Directions: For each line below that contains the word "header", make a copy.
BEGIN Exercise data
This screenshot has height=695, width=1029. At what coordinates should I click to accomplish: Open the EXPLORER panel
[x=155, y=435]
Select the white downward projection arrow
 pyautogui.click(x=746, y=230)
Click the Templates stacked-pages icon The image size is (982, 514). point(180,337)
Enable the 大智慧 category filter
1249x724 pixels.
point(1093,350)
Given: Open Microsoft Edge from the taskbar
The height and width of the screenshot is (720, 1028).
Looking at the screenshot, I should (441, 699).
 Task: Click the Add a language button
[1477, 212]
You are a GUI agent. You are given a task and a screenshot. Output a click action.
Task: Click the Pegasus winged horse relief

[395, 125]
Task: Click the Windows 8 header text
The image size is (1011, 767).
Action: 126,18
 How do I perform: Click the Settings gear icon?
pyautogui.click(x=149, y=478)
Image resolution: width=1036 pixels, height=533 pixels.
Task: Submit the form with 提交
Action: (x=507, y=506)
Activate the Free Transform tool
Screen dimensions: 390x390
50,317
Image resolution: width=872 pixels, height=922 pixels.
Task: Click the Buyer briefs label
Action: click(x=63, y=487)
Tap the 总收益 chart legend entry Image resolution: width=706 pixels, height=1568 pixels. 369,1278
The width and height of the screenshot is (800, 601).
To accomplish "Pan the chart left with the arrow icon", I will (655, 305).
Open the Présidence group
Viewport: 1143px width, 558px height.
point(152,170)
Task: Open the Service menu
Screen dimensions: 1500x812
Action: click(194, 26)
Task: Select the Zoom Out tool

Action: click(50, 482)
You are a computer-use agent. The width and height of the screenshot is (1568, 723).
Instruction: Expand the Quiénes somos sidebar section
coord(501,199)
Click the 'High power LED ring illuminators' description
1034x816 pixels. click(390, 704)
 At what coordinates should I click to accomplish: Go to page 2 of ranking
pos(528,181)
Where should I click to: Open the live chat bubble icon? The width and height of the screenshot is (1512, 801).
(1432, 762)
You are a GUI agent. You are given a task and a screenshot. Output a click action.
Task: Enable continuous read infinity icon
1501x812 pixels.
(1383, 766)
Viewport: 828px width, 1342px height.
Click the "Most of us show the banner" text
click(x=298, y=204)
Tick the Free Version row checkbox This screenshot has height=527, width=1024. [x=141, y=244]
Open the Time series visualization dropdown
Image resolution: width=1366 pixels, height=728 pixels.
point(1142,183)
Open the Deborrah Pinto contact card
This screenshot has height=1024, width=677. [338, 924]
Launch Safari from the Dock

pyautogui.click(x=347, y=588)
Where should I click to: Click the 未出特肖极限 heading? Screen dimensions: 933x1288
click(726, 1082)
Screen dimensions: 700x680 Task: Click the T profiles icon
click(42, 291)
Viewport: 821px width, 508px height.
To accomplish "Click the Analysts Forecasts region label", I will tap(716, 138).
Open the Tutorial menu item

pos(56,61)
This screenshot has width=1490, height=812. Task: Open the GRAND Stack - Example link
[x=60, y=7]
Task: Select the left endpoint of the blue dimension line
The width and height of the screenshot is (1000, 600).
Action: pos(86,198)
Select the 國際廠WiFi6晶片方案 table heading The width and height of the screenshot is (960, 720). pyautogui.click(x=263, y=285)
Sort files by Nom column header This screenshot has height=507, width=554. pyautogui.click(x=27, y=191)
END Exercise data
Result for this task:
Task: Click the Windows 8 header text
Sort files by Nom column header This screenshot has height=507, width=554. pyautogui.click(x=27, y=191)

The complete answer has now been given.